A Novel Quantitative MRI Tool for Diagnosing Alzheimer’s Disease
Who am I?
An academic lecturer and a 2nd year PhD candidate under the supervision of Dr. Noam Ben-Eliezer in the department of biomedical engineering at Tel-Aviv University.
My research is focused on the development of computational methods for studying neurodegenerative diseases with a specific focus on Alzheimer’s disease (AD). Specifically, I aim to develop advanced MRI-based tools to support clinicians in the detection and decision-making processes, and to allow reliable assessment of treatment-response. The developed tools will be based on advanced signal models and quantification of MRI relaxation times – a key contrast mechanism, relating directly to tissue viability and microstructural composition.
About the project:
Alzheimer’s disease (AD) is a leading cause of death and is the main cause of dementia worldwide. Amyloid plaques are the hallmark of AD, with Positron Emission Tomography (PET) being the gold-standard tool for assessing amyloid plaque load in AD patients. Notwithstanding its high sensitivity to plaque load, PET is inherently limited in spatial resolution (bounded to ~4 mm) and involves harming radiation.

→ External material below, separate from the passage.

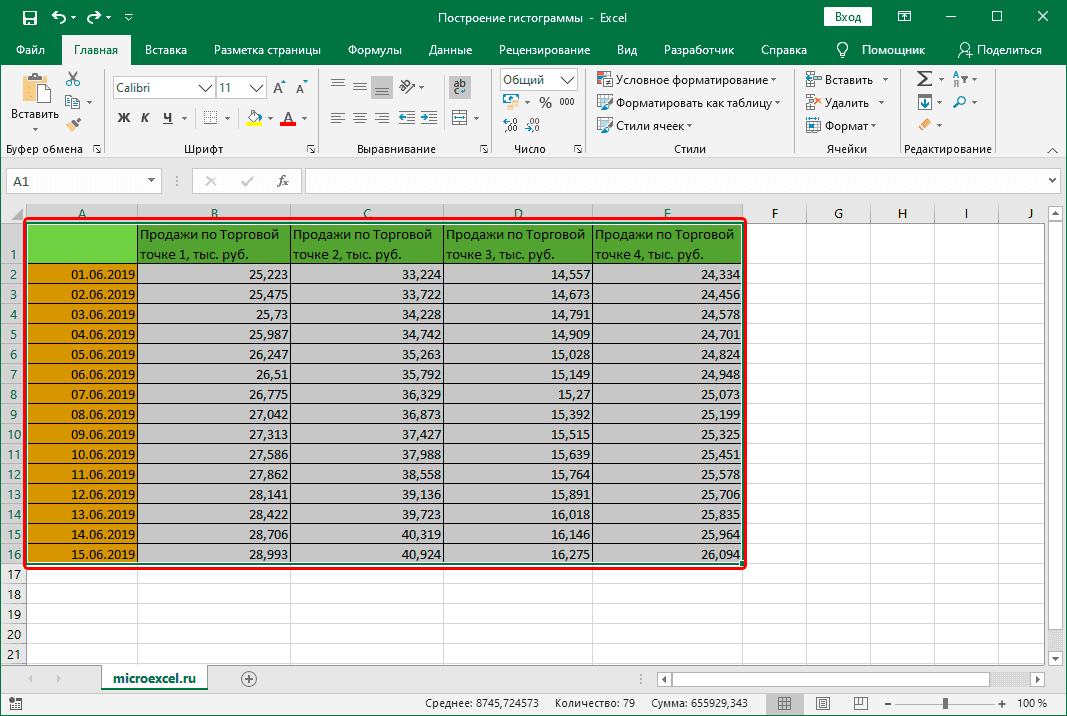Click the Merge and Center icon

459,117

Quantitative MRI (qMRI) is a new, highly sensitive approach, allowing to quantify clinical microscopic neurodegenerative processes including amyloid deposits in an accurate and reproducible manner. In our project we intend to harness qMRI to establish a non-ionizing MRI tool that would replace Amyloid PET scans for diagnosing AD.

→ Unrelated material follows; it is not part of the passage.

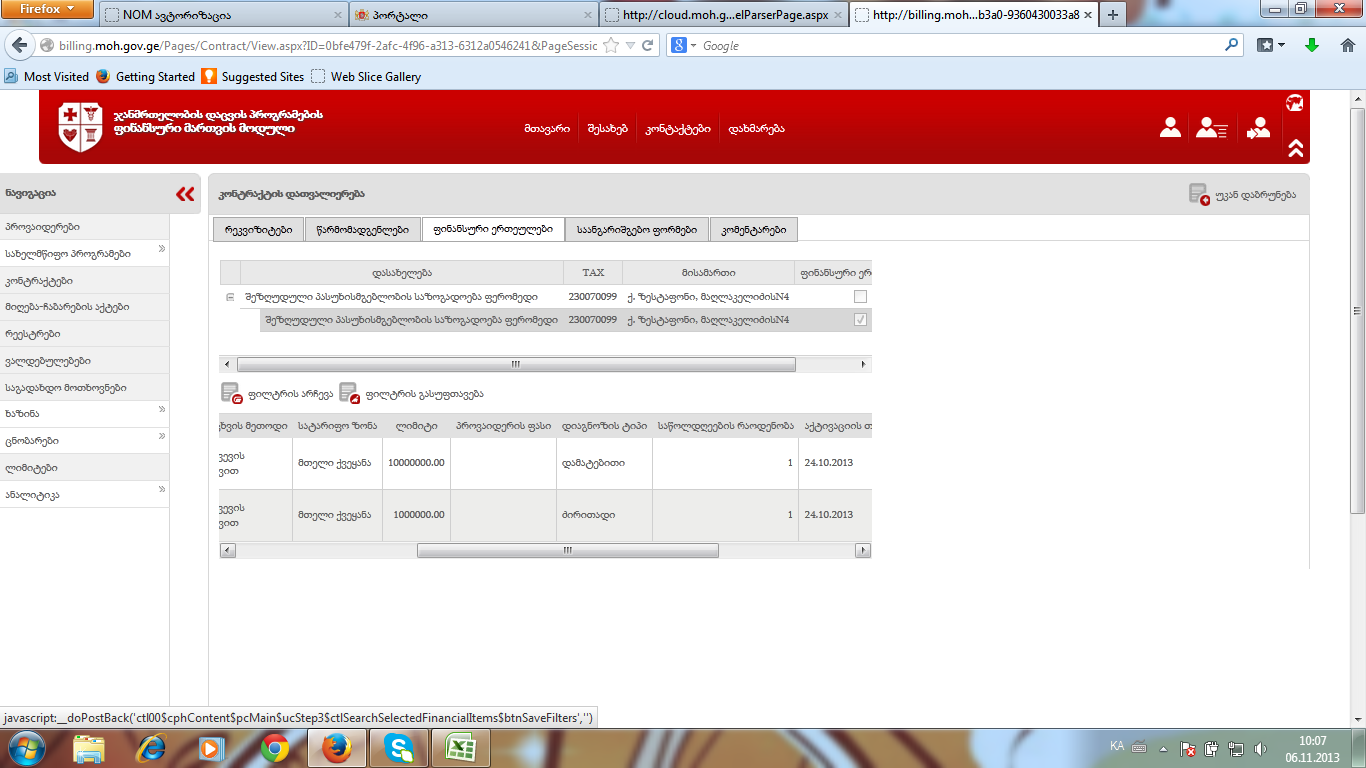
Task: Click the user logout arrow icon
Action: point(1259,128)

To study the relationship between MRI signal and amyloid deposits we will extract quantitative parametric maps of imaging parameters that are typically used to generate qualitative contrast in MR images and integrate new capabilities for analyzing MRI signal at a sub-voxel level to study tissue microstructure. Based on the gained knowledge we will design an open access, online, cross-vendor interface for human studies involving AD patients.